Description of the task: Write out all the data below exactly.

(Stored records)

########

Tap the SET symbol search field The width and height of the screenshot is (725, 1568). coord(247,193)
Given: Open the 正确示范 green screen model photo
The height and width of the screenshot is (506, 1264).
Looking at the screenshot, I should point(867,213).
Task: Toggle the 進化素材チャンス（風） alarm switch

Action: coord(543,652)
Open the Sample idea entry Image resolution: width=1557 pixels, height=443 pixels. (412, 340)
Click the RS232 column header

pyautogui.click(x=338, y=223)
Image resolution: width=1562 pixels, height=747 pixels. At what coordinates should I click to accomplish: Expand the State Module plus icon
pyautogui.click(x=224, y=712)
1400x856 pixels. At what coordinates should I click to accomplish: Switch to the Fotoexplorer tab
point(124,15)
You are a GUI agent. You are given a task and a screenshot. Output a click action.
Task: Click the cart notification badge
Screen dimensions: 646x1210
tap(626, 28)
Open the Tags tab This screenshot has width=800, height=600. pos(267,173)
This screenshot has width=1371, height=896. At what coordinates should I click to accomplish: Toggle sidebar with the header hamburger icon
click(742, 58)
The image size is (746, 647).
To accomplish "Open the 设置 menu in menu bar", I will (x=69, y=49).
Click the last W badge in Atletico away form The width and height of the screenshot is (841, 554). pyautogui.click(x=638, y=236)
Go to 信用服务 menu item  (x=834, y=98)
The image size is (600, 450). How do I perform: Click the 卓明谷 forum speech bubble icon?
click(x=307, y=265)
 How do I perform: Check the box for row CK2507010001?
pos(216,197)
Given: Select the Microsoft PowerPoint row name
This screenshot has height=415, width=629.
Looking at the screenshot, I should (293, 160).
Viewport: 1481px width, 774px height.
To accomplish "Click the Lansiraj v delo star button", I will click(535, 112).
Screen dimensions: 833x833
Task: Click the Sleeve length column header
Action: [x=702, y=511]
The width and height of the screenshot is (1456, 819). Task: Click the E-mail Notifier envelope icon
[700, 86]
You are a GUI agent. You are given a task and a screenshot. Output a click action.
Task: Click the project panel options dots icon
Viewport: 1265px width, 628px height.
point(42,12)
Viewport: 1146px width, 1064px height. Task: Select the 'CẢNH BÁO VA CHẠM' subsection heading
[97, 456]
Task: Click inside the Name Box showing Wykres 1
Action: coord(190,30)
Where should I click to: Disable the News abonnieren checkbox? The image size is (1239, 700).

########

Response to this exercise:
Tap the SET symbol search field The width and height of the screenshot is (725, 1568). coord(247,193)
Given: Open the 正确示范 green screen model photo
The height and width of the screenshot is (506, 1264).
Looking at the screenshot, I should point(867,213).
Task: Toggle the 進化素材チャンス（風） alarm switch

Action: coord(543,652)
Open the Sample idea entry Image resolution: width=1557 pixels, height=443 pixels. (412, 340)
Click the RS232 column header

pyautogui.click(x=338, y=223)
Image resolution: width=1562 pixels, height=747 pixels. At what coordinates should I click to accomplish: Expand the State Module plus icon
pyautogui.click(x=224, y=712)
1400x856 pixels. At what coordinates should I click to accomplish: Switch to the Fotoexplorer tab
point(124,15)
You are a GUI agent. You are given a task and a screenshot. Output a click action.
Task: Click the cart notification badge
Screen dimensions: 646x1210
tap(626, 28)
Open the Tags tab This screenshot has width=800, height=600. pos(267,173)
This screenshot has width=1371, height=896. At what coordinates should I click to accomplish: Toggle sidebar with the header hamburger icon
click(742, 58)
The image size is (746, 647).
To accomplish "Open the 设置 menu in menu bar", I will (x=69, y=49).
Click the last W badge in Atletico away form The width and height of the screenshot is (841, 554). pyautogui.click(x=638, y=236)
Go to 信用服务 menu item  (x=834, y=98)
The image size is (600, 450). How do I perform: Click the 卓明谷 forum speech bubble icon?
click(x=307, y=265)
 How do I perform: Check the box for row CK2507010001?
pos(216,197)
Given: Select the Microsoft PowerPoint row name
This screenshot has height=415, width=629.
Looking at the screenshot, I should (293, 160).
Viewport: 1481px width, 774px height.
To accomplish "Click the Lansiraj v delo star button", I will click(535, 112).
Screen dimensions: 833x833
Task: Click the Sleeve length column header
Action: [x=702, y=511]
The width and height of the screenshot is (1456, 819). Task: Click the E-mail Notifier envelope icon
[700, 86]
You are a GUI agent. You are given a task and a screenshot. Output a click action.
Task: Click the project panel options dots icon
Viewport: 1265px width, 628px height.
point(42,12)
Viewport: 1146px width, 1064px height. Task: Select the 'CẢNH BÁO VA CHẠM' subsection heading
[97, 456]
Task: Click inside the Name Box showing Wykres 1
Action: coord(190,30)
Where should I click to: Disable the News abonnieren checkbox? The image size is (1239, 700).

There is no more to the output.